Accueil en petite salle à la CDE avec Chiara Villa, metteuse en scène
Travail autour de la table:
Présentation de chacune.
Quelques informations sur l’organisation de l'année: abonnements à la salle Europe et à la CDE

Façon de travailler de Chiara, sa conception de la mise en scène et du rôle du théâtre dans la société. une vision engagée de son art, en lien avec les problèmes posés à la société, des questions politiques.
Détermine la structure globale de la mise en scène, à l'intérieur marge de liberté pour l'acteur qui doit être une force de proposition et surtout s'approprier ce qu'il dit, s'engager à le défendre au plateau avec conviction. recherche d'une adhésion de l'acteur au propos , parti pris du spectacle.

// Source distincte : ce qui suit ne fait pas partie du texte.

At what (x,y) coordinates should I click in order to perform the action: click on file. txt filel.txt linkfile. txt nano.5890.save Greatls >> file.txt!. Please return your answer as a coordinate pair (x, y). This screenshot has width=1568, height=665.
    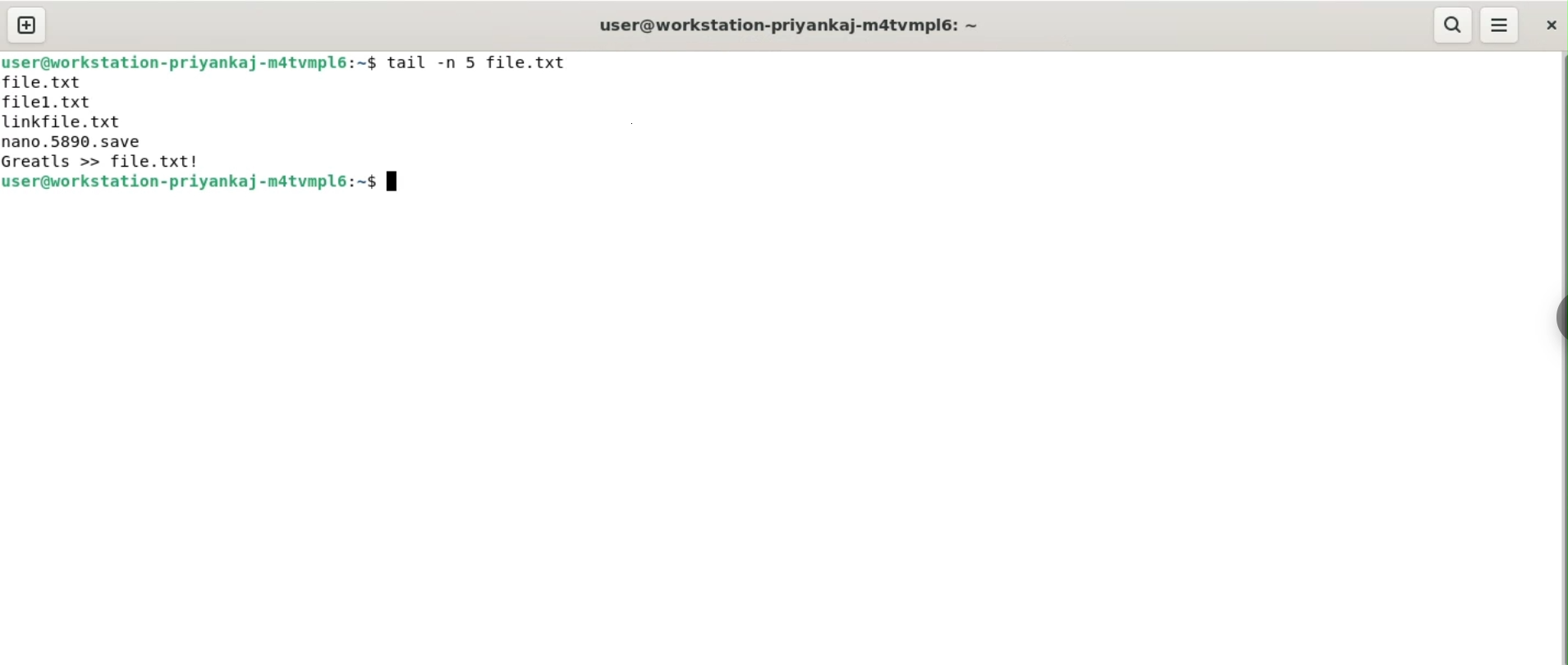
    Looking at the image, I should click on (105, 123).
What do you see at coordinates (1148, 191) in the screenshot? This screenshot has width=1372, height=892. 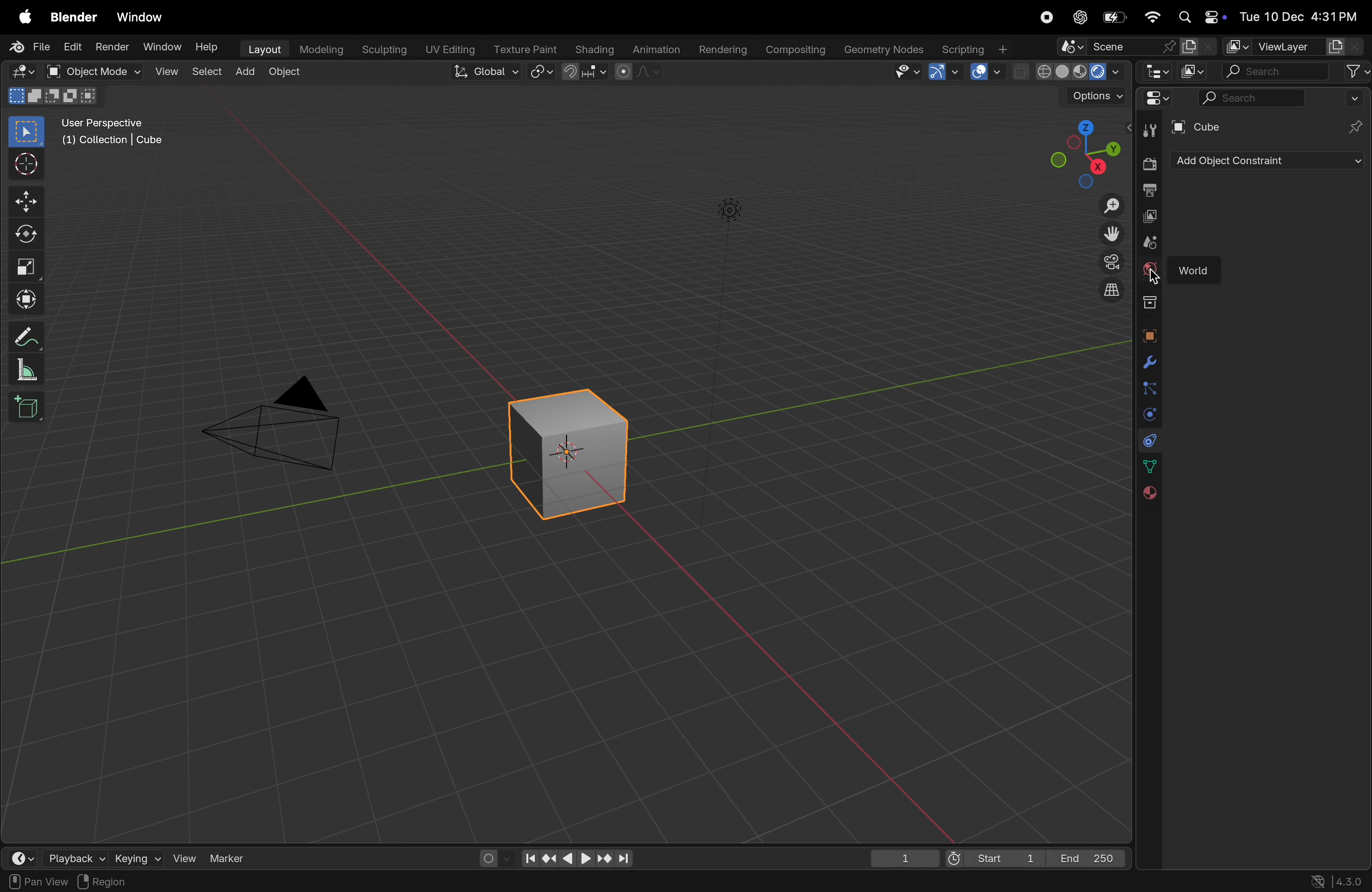 I see `` at bounding box center [1148, 191].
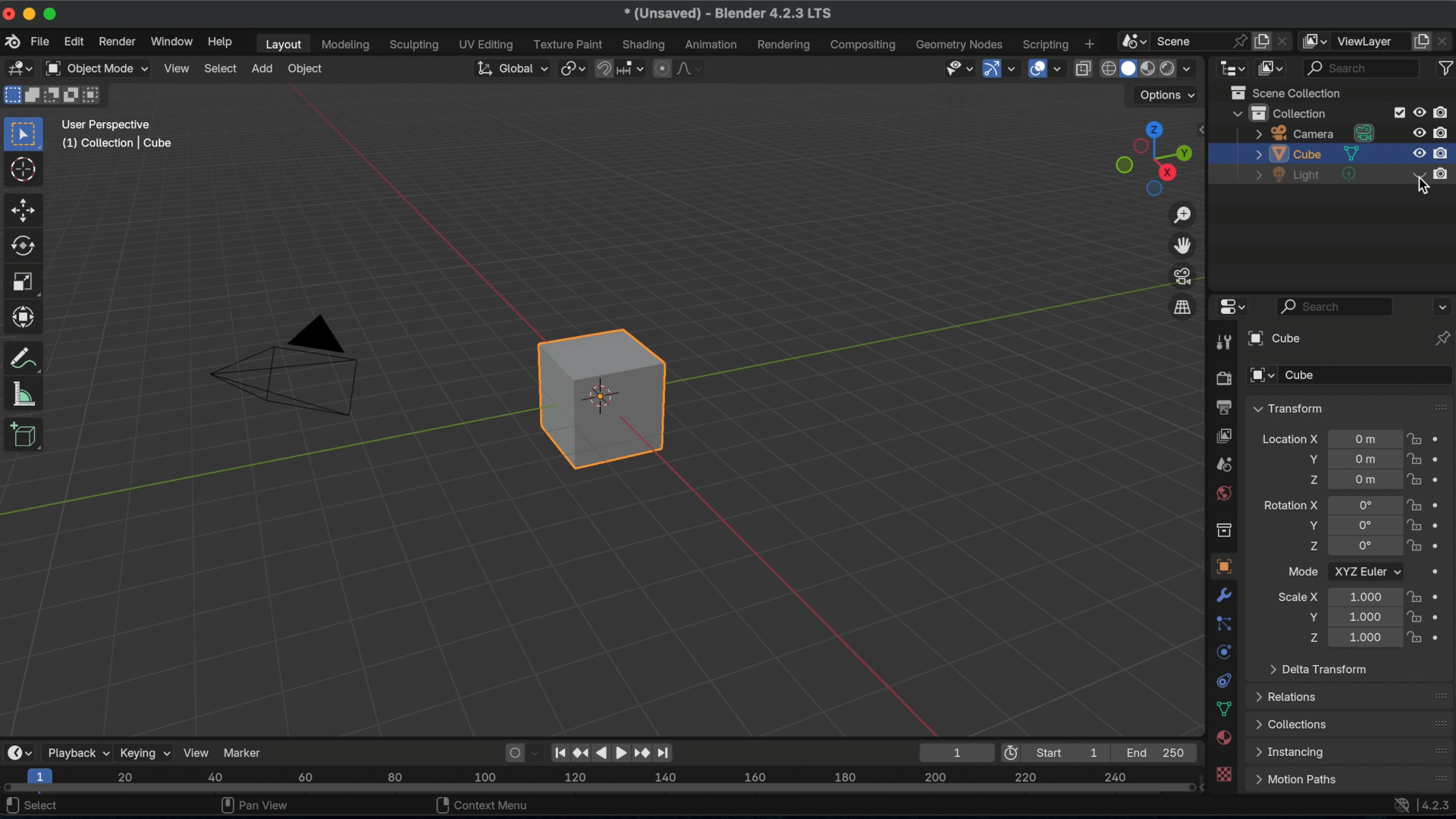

Présentation du projet à partir du texte Les Suppliants d'Elfriede Jelinek:
discussion à propos de la globalisation de l'information, impossibilité de ne pas savoir ce qui se passe dans le monde, connexion, information qui souvent produit des réactions et des actions immédiates: série d'exemples.
Qui est Elfriede Jelinek?

Le texte d'Elfriede Jelinek porte sur la crise des réfugiés, "les migrants". ce que l'on est sait.Nécessité de faire des recherches.

 Premier découpage du texte avec lecture à tour de rôle.

Explication du dispositif scénique: spectateurs sur le plateau, acteurs dans le sgradins, ils n'incarnent pas les migrants mais sont porteurs de leur parole dans le texte de Jelinek, parole concrète avec parfois des allusions au mythe grec des Suppliantes d'Eschyle, prise à partie des spectateurs: NOUS/VOUS, ironie de la voix de Jelinek souvent, musicalité du texte liée à des répétitions de mots, des jeux avec des syllabes approchantes, problème de la traduction de l'allemand au français pour bien juger du style de l'auteure autrichienne.

Consigne: lire le texte, commencer à se demander ce que l'on peut enlever parce que ça se répète. Entrer dans la "matière" Les Suppliants"
(à suivre)

samedi 8 septembre 2018

Séance 1 vendredi 7 septembre:reprise

Trame de la séance:
Échauffement avec des exercices de base, reprise du rituel: en cercle, étirement, détente, frottement du corps.
Pour permettre à Marjolaine et Adèle de connaître tout le groupe des anciens premières: chacun se présente avec un geste, puis la personne suivante reprend le geste et rajoute le sien, travail de la mémoire et création d'une chorégraphie collective.
Attention à la précision du getes proposé et à la qualité gestuelle de la reproduction: s'investir dans tous les exercices en mettant en jeu le corps sérieusement. consigne pour l'ensemble de l'année.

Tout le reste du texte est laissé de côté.